**What you should do**
In the entries below, find the line with "How do I perform: Click the open" and the line with "Task: Open 应用中心 app store icon"; give again those lines and every line between them, exactly.

**Input material**
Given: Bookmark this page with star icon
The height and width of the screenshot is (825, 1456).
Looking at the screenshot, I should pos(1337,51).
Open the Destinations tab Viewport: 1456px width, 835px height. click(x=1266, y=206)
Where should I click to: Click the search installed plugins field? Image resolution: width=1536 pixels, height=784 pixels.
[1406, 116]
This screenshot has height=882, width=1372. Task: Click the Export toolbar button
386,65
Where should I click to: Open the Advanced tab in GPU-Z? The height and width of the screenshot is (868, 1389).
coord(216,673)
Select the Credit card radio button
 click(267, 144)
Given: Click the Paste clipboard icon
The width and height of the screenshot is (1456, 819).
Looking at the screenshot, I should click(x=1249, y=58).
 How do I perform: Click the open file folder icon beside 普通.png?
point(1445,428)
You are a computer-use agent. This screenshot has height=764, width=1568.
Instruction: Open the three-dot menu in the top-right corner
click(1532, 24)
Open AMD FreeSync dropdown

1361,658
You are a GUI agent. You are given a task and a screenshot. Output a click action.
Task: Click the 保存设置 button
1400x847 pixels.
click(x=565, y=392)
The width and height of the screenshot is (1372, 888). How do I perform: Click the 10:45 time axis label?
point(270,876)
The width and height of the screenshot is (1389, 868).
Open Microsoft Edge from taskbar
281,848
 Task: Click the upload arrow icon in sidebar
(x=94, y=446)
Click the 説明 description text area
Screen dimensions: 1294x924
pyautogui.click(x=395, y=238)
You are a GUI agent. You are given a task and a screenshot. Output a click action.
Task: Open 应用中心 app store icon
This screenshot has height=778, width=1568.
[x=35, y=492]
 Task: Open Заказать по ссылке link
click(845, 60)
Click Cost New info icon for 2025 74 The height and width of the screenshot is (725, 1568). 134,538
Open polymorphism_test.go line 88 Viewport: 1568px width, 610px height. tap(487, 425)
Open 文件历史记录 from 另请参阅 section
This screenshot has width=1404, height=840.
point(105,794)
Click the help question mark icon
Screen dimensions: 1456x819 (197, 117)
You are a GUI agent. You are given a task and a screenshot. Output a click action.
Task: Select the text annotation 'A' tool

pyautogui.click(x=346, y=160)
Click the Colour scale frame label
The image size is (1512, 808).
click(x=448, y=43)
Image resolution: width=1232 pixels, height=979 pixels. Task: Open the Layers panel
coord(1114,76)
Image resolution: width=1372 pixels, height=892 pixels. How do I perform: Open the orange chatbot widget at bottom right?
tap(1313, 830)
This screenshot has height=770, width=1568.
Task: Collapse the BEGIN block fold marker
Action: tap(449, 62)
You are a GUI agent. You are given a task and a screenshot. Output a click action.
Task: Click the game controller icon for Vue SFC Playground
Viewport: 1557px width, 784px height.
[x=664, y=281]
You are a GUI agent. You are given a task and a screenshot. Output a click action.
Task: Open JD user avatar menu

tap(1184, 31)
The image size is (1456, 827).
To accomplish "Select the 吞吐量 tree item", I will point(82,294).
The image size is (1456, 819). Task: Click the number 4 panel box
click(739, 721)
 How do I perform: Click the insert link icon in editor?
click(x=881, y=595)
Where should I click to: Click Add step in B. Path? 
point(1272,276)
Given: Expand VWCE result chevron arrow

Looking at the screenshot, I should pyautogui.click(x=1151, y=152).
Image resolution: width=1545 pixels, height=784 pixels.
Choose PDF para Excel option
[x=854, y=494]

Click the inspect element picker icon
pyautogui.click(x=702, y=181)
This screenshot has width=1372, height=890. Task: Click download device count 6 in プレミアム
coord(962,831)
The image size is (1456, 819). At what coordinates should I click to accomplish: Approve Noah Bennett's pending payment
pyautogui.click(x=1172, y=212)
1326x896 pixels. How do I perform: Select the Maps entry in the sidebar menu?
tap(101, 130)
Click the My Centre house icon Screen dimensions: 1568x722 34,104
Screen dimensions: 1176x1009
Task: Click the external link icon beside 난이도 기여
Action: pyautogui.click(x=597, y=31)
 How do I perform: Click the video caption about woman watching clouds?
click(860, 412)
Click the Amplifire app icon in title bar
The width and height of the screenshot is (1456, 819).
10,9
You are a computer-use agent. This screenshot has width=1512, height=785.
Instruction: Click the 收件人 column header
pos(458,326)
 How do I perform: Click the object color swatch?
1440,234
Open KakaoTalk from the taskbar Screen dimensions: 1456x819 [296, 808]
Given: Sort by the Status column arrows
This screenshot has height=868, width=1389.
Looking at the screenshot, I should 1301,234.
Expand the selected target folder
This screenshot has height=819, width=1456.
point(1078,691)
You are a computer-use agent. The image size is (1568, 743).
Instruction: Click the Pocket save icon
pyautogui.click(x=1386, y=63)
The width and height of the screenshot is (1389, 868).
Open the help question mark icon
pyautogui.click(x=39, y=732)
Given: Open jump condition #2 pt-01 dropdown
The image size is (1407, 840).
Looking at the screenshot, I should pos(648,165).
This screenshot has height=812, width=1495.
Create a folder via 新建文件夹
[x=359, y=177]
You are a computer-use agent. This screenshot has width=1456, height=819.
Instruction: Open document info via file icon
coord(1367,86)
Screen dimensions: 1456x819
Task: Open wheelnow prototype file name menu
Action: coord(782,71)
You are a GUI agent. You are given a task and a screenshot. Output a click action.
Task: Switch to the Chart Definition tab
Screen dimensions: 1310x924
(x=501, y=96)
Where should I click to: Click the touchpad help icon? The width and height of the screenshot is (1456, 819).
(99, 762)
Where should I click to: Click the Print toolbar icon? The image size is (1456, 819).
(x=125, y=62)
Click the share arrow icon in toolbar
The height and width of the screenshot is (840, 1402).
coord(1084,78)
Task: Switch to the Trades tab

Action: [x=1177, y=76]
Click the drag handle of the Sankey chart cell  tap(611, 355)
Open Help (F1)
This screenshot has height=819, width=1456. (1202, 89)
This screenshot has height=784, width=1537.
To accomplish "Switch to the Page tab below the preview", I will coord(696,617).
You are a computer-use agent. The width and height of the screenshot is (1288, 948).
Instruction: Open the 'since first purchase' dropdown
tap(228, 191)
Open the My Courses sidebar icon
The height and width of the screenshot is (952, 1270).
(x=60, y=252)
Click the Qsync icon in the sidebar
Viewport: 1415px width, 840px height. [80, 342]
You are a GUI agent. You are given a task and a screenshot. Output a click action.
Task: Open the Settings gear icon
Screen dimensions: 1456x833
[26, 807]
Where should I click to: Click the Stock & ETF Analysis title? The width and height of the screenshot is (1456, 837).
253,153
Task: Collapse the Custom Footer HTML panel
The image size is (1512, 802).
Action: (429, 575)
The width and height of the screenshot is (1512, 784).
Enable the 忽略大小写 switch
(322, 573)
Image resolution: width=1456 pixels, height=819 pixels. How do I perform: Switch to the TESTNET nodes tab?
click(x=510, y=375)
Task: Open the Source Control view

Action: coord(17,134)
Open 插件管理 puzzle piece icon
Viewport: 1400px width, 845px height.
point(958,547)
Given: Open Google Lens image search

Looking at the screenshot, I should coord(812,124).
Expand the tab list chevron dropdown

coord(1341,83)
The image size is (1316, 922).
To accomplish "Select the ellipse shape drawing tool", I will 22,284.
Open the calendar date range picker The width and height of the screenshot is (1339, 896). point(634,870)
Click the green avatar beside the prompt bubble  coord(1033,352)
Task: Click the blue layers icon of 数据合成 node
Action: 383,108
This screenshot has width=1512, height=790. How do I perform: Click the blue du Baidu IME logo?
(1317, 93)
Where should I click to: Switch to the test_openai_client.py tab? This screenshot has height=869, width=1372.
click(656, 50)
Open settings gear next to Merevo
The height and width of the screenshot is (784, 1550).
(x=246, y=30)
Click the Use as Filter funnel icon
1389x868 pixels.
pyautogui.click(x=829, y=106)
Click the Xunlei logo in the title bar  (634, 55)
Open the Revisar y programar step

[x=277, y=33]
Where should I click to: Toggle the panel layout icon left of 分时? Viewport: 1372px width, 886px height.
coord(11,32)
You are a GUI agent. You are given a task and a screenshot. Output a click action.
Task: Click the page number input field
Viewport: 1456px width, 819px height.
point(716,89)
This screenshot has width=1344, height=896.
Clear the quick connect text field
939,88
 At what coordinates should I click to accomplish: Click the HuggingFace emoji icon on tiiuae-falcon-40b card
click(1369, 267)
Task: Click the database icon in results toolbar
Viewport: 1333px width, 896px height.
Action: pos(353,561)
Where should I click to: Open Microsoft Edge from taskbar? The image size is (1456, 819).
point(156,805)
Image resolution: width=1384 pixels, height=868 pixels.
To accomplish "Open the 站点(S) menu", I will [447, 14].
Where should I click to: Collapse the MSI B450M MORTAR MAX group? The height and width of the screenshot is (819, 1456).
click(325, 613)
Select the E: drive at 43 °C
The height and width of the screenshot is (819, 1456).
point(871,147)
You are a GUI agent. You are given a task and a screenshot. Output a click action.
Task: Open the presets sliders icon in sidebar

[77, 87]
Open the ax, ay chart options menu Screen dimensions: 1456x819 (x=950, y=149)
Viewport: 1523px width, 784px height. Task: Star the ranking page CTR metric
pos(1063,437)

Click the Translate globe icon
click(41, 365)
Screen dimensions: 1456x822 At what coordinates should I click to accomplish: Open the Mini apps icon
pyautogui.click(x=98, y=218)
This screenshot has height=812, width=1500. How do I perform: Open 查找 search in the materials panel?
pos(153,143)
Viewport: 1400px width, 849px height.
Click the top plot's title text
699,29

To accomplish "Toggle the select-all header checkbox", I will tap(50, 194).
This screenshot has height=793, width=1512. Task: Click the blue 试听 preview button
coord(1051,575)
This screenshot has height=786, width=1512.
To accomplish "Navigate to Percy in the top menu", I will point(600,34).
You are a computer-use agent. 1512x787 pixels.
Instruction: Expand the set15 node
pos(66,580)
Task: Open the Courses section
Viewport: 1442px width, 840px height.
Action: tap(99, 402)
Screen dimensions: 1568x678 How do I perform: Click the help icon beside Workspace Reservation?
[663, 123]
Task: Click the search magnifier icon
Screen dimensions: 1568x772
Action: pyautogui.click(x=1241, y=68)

**Response**
 How do I perform: Click the open file folder icon beside 普通.png?
point(1445,428)
You are a computer-use agent. This screenshot has height=764, width=1568.
Instruction: Open the three-dot menu in the top-right corner
click(1532, 24)
Open AMD FreeSync dropdown

1361,658
You are a GUI agent. You are given a task and a screenshot. Output a click action.
Task: Click the 保存设置 button
1400x847 pixels.
click(x=565, y=392)
The width and height of the screenshot is (1372, 888). How do I perform: Click the 10:45 time axis label?
point(270,876)
The width and height of the screenshot is (1389, 868).
Open Microsoft Edge from taskbar
281,848
 Task: Click the upload arrow icon in sidebar
(x=94, y=446)
Click the 説明 description text area
Screen dimensions: 1294x924
pyautogui.click(x=395, y=238)
You are a GUI agent. You are given a task and a screenshot. Output a click action.
Task: Open 应用中心 app store icon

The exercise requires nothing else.